Asbestos increases mitochondrial Ca2+ and H2O2 generation in THP1 cells

Asbestosis is an important cause of pulmonary fibrosis. We have shown that hydrogen peroxide (H 2 O 2 ) released from macrophages contributes to the genesis of fibrosis. Because mitochondrial calcium (Ca 2+ ) influx can increase mitochondrial H 2 O 2 production, we examined if Ca 2+ influx and H 2 O 2 generation could be altered in macrophages exposed to asbestos. Using THP1 cells loaded with the Ca 2+ ‐sensitive fluorescent dye Fura‐2, we found that intracellular Ca 2+ increased by ~2 fold within 4–8 min after asbestos exposure and remained elevated for 60 min.

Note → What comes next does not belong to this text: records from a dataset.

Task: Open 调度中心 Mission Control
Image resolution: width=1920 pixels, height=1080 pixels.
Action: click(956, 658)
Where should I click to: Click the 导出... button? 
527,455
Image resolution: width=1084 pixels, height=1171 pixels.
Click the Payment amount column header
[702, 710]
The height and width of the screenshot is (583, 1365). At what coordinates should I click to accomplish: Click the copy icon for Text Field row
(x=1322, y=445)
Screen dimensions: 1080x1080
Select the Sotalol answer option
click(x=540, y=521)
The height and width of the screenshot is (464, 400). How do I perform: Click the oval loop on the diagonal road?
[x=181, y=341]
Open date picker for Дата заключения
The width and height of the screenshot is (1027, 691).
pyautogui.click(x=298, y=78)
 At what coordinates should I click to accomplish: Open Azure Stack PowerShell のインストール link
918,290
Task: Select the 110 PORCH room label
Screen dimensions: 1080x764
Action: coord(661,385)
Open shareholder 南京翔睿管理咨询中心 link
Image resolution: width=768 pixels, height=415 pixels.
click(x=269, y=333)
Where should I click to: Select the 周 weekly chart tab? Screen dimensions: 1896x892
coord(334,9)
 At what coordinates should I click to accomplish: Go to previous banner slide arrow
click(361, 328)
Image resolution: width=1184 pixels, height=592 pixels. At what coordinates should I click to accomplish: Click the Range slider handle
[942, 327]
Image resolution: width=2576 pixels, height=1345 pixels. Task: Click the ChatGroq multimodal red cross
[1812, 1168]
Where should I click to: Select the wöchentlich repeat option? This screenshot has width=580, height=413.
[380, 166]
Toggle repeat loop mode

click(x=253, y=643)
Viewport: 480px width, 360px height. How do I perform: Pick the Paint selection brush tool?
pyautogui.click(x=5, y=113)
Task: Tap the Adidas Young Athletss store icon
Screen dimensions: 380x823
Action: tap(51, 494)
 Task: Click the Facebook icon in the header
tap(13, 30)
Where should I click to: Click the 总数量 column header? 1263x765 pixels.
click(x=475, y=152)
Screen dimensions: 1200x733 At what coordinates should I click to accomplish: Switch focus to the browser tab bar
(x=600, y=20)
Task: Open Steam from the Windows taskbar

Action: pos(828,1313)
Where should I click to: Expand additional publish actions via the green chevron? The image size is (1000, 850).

Cells loaded with MitoTracker Red plus Ca 2+ ‐sensitive Fluo3 (or Ca 2+ ‐indicator Rhod2) showed that mitochondrial Ca 2+ levels were elevated within min after asbestos exposure. Since mitochondrial Ca 2+ uptake is driven by a negative mitochondrial membrane potential (ΔΨ), we evaluated ΔΨ in cells loaded with JC‐1. We found that ΔΨ was reduced by ~25–50% in cells exposed to asbestos, a finding consistent with expected net charge changes associated with mitochondrial Ca 2+ entry. Finally, to evaluate the role of mitochondrial Ca 2+ entry on H 2 O 2 generation, we treated cells with Ru360, an inhibitor of mitochondrial Ca 2+ uniporter (MCU), and found that Ru360 reduced H 2 O 2 generation in cells exposed to asbestos. These findings suggest that asbestos rapidly increases mitochondrial Ca 2+ via the MCU, which contributes to mitochondrial H 2 O 2 generation in macrophages. (Supported by 2R01ES015981–06, R01ES014871, VA Merit Review 1BX001135 to A.B.C.)